Je répondrai en deux points :
Premièrement, je ne permets à personne de m'appeler "p'tit gars". Deuxièmement, c'est vrai. J'avoue, je contribue à saturer le marché. Mais je l'ai fait pour lutter contre un état de fait particulièrement désagréable : de bons écrivains sont dans l'impossibilité d'éditer alors que Claire Chazal et Alain Minc sont édités à tour de bras. Ah ? Vous ne saviez pas ? Nous ne sommes pas égaux devant l'éditeur. En moyenne en France, cinq manuscrits sur mille sont retenus parmis les dizaines de milliers présentés. Quand on sait que Masure, Minc, PPDA, ou les nègres (1) de Paul-Loup Sulitzer sont publiés quoi qu'ils pondent, ça ne laisse pas grand chose pour les autres. Pour couronner le tout, sur cent romanciers débutants, il n'y en a pas 10% qui auront la chance de voir leur seconde oeuvre publiée.
Attention ! Ça ne veut pas dire qu'il n'y a aucune chance de voir son roman édité ! Si vous avez du talent et que vous affectionnez un genre à la mode, il n'y a pas de problème. Si vous avez une bonne idée mais pas le talent, et toujours dans un genre porteur, tout espoir n'est pas perdu.
Zut ! Il me manque une donnée pour vous poser un chouette problème d'arithmétique : sachant que vous êtes un auteur très honorable mais peu connu, sachant que vous n'avez pas de relations dans le milieu de l'édition, de la politique ou du showbiz et connaissant les statistiques, quelles sont vos chances de publier votre deuxième ouvrage ? On va répondre tout de même : très très faibles. Moins de la moitié des auteurs édités une première fois ont la chance de se faire éditer une deuxième. Si encore la sélection se faisait à la qualité, le seul problème de l'éditeur serait d'éviter les blessures à l'amour propre d'écrivains enthousiastes, mais nuls. C'est déjà un problème assez dur à gérer. Malheureusement, la sélection se faisant au succès commercial, le travail d'un éditeur normal est d'évincer, en plus des mauvais, des gens doués mais peu vendeurs qui n'auront ainsi jamais la chance de s'exprimer.

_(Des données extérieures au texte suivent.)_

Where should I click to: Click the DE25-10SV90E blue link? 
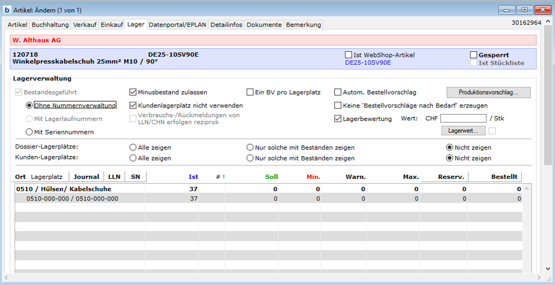pyautogui.click(x=368, y=63)
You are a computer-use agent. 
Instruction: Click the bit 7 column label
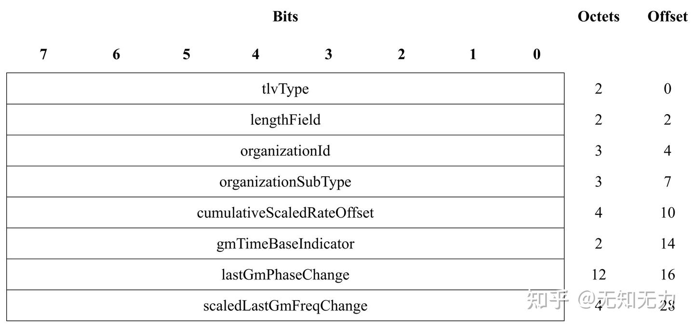point(43,54)
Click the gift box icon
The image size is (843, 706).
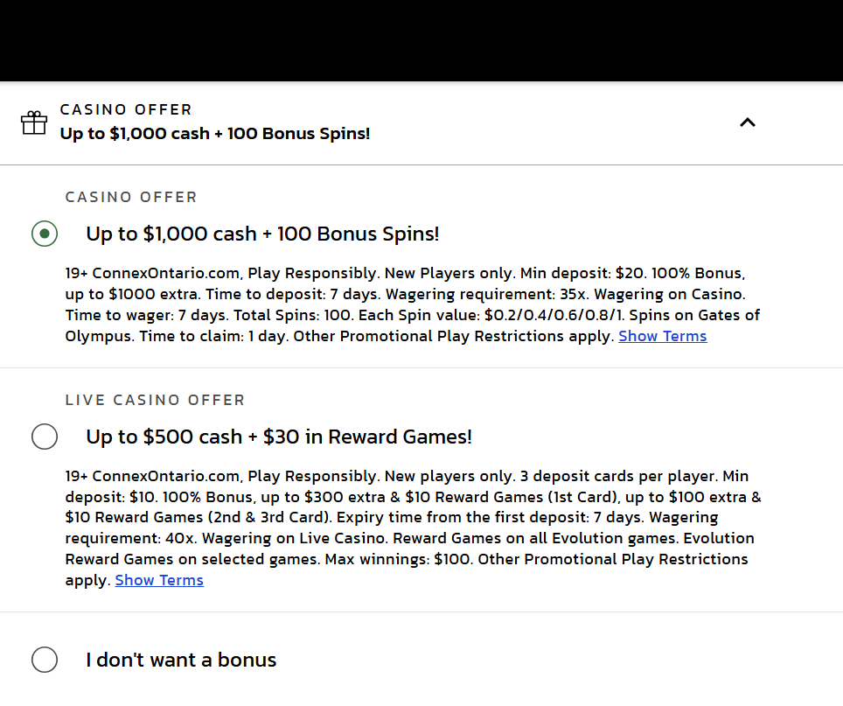point(34,122)
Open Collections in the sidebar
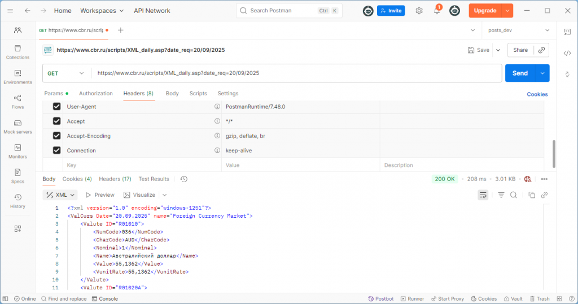This screenshot has height=304, width=578. 17,52
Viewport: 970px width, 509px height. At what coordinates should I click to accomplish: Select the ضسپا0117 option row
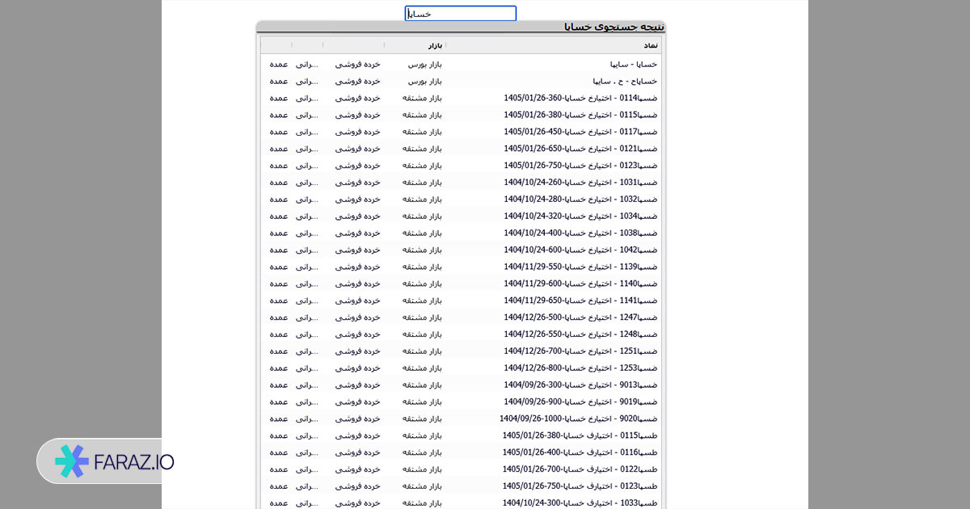[580, 132]
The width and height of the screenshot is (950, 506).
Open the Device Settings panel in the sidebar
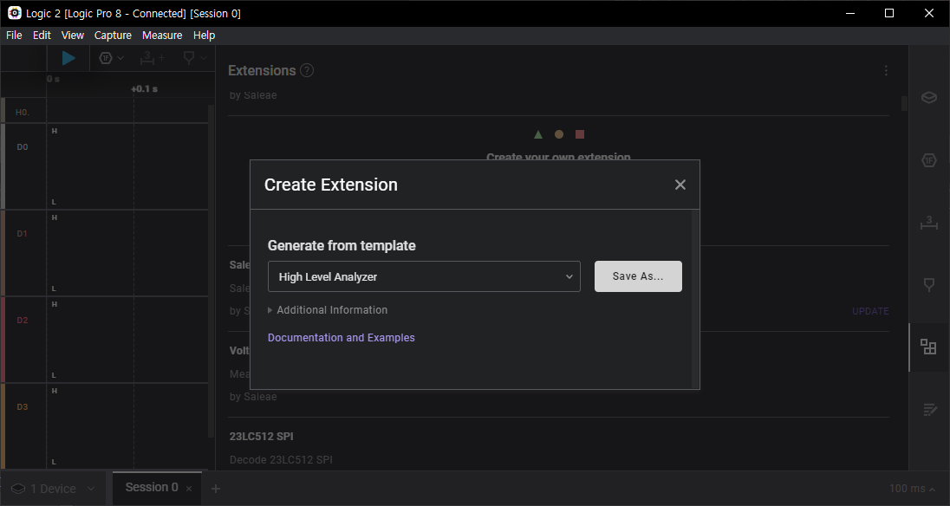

Je vous en parlerai une prochaine fois.
Maintenant, analysons un cas particulier un peu extrême, celui d'un poète. Handicap de taille, il affectionne un genre très peu porteur : il a quelque chose à dire et il utilise la poésie pour faire passer ses messages. Or on estime qu'un recueil de poésie s'est bien vendu quand on a réussi à écouler 300 exemplaires dans une année. Qu'en pense donc l'éditeur lambda ? "Oulà ! Je vais perdre de l'argent, là ! Je vais bosser pour 10% de rien !", voilà ce qu'il va en penser. C'est compréhensible, bien que moralement pas très propre. On imagine donc facilement l'amertume de notre charmante poétesse.
Bilan : tout comme Brassens en son temps et mon frère aujourd'hui, le poète est contraint de se rabattre sur la chanson. Si le poète en question est, comme Brel, amateur de musique tant mieux pour lui. Mais, Une supposition, qu'il ait, comme Malraux, Qu'il ait comme ce branque Goûté la musique pour moins que zéro... (2) alors là... pas de chance. Il ne lui reste plus qu'à s'expatrier en Corée, où la poésie est mieux lue.
Vous avez reçu un rapide panorama de l'édition française. Très rapide... Je me propose de vous donner quelques astuces et conseils pour vous aider à trouver (un peu) plus facilement un éditeur dans l'hexagone. En espérant que cela vous serve...
@+
Eolehttp://www.levillage.org/
(1) Nègre : quelqu'un qui est payé pour écrire à la place de quelqu'un d'autre.
(2) "Entre la rue Didot et la rue de Vanves", chanson de Brassens, malheureusement posthume.